Welles puts his reservations about Fry’s script aside so that he can get his promised giant cheese log, and Lrrr’s fake alien invasion is on. Or at least, it would be fake, if Zapp Brannigan didn’t show up and surrender Earth to the Omicronians. It’s here that the episode morphs into the most demented comedy of errors ever, as Lrrr can’t bring himself to admit the sham to Ndnd, and so he just goes ahead and conquers Earth because it’s easier than admitting the truth. That’s some serious human misery in the name of a comic misunderstanding, but Futurama has always known how to up the stakes to ridiculous levels.

This episode isn’t quite on the same level as the last couple of episodes, but it’s a very strong entry in what’s been a good recent run for Futurama.

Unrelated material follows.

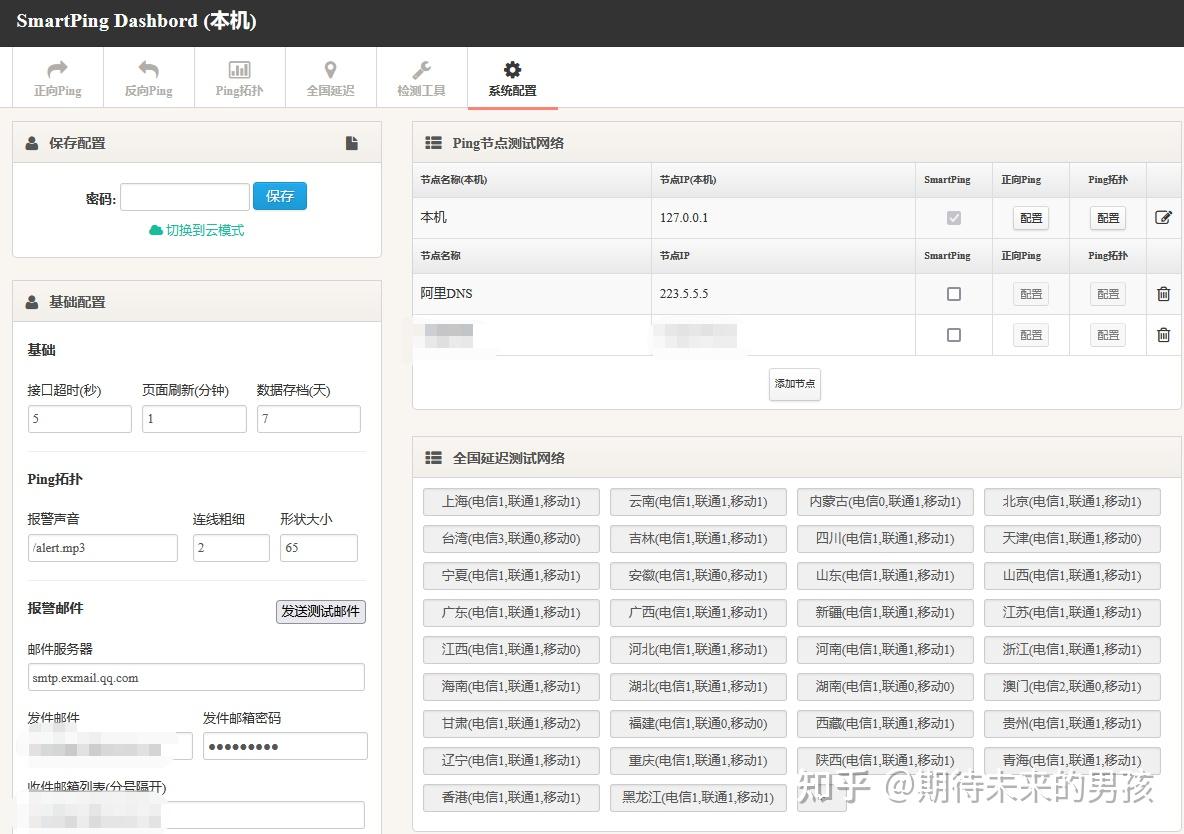This screenshot has width=1184, height=834.
Task: Click the pencil edit icon for 本机 node
Action: click(1164, 217)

I wasn’t completely wowed when I first watched it, but “Lrrrreconcilable Ndndifferences” is seriously growing on me the more I think about it. This episode has a ton of great moments, including the very meta premiere of Matt Groening’s new show at Comic Con (and Bender’s even more meta prize-winning costume).

Fry’s fumbling efforts to become a comics writer showcased him at his lovably dumbest. Any apparent intelligence Fry showed in coming up with the War of the Worlds plan was quickly undone by the incredible stupidity of Delivery Boy Man, which may actually outdo Father Man and Son Boy for this season’s dumbest superhero name. His alternatively over-powered and under-powered superhero was a marvel of Fry’s stupidity, but he got his redemption when his comics somehow gave him the inspiration for another noble sacrifice to save Leela.

Finally, there’s something strangely sweet that the whole episode just came down to who Lrrr wanted bossing him around for the rest of his life. And, in the end, Lrrr knew no one better equipped to nag him ceaselessly than his (theoretically) beloved wife Ndnd. As the alien version of William Lyon Phelps might well have said, “The highest happiness on Omicron Persei 8 is marriage. The second highest happiness is disintegrating people.”